# Task statement
Exactly as shown, give the full listing again.

# Provided records
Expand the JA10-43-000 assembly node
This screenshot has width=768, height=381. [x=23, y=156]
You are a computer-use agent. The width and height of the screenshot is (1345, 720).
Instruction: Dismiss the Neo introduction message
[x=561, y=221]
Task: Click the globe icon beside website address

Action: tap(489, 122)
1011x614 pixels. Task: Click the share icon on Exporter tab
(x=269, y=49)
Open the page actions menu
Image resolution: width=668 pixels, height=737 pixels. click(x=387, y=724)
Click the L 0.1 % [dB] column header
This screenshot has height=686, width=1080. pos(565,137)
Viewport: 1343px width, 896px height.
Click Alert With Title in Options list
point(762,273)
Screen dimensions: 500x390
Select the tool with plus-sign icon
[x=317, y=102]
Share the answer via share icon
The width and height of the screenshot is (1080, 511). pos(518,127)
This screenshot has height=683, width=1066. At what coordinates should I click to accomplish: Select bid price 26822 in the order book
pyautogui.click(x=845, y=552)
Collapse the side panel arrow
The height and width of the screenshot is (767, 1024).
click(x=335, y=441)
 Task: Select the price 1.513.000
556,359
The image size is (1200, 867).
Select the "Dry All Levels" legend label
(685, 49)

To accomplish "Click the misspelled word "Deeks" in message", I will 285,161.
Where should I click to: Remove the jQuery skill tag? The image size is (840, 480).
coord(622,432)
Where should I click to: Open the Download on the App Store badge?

# Result of the task
Expand the JA10-43-000 assembly node
This screenshot has width=768, height=381. [x=23, y=156]
You are a computer-use agent. The width and height of the screenshot is (1345, 720).
Instruction: Dismiss the Neo introduction message
[x=561, y=221]
Task: Click the globe icon beside website address

Action: tap(489, 122)
1011x614 pixels. Task: Click the share icon on Exporter tab
(x=269, y=49)
Open the page actions menu
Image resolution: width=668 pixels, height=737 pixels. click(x=387, y=724)
Click the L 0.1 % [dB] column header
This screenshot has height=686, width=1080. pos(565,137)
Viewport: 1343px width, 896px height.
Click Alert With Title in Options list
point(762,273)
Screen dimensions: 500x390
Select the tool with plus-sign icon
[x=317, y=102]
Share the answer via share icon
The width and height of the screenshot is (1080, 511). pos(518,127)
This screenshot has height=683, width=1066. At what coordinates should I click to accomplish: Select bid price 26822 in the order book
pyautogui.click(x=845, y=552)
Collapse the side panel arrow
The height and width of the screenshot is (767, 1024).
click(x=335, y=441)
 Task: Select the price 1.513.000
556,359
The image size is (1200, 867).
Select the "Dry All Levels" legend label
(685, 49)

To accomplish "Click the misspelled word "Deeks" in message", I will 285,161.
Where should I click to: Remove the jQuery skill tag? The image size is (840, 480).
coord(622,432)
Where should I click to: Open the Download on the App Store badge?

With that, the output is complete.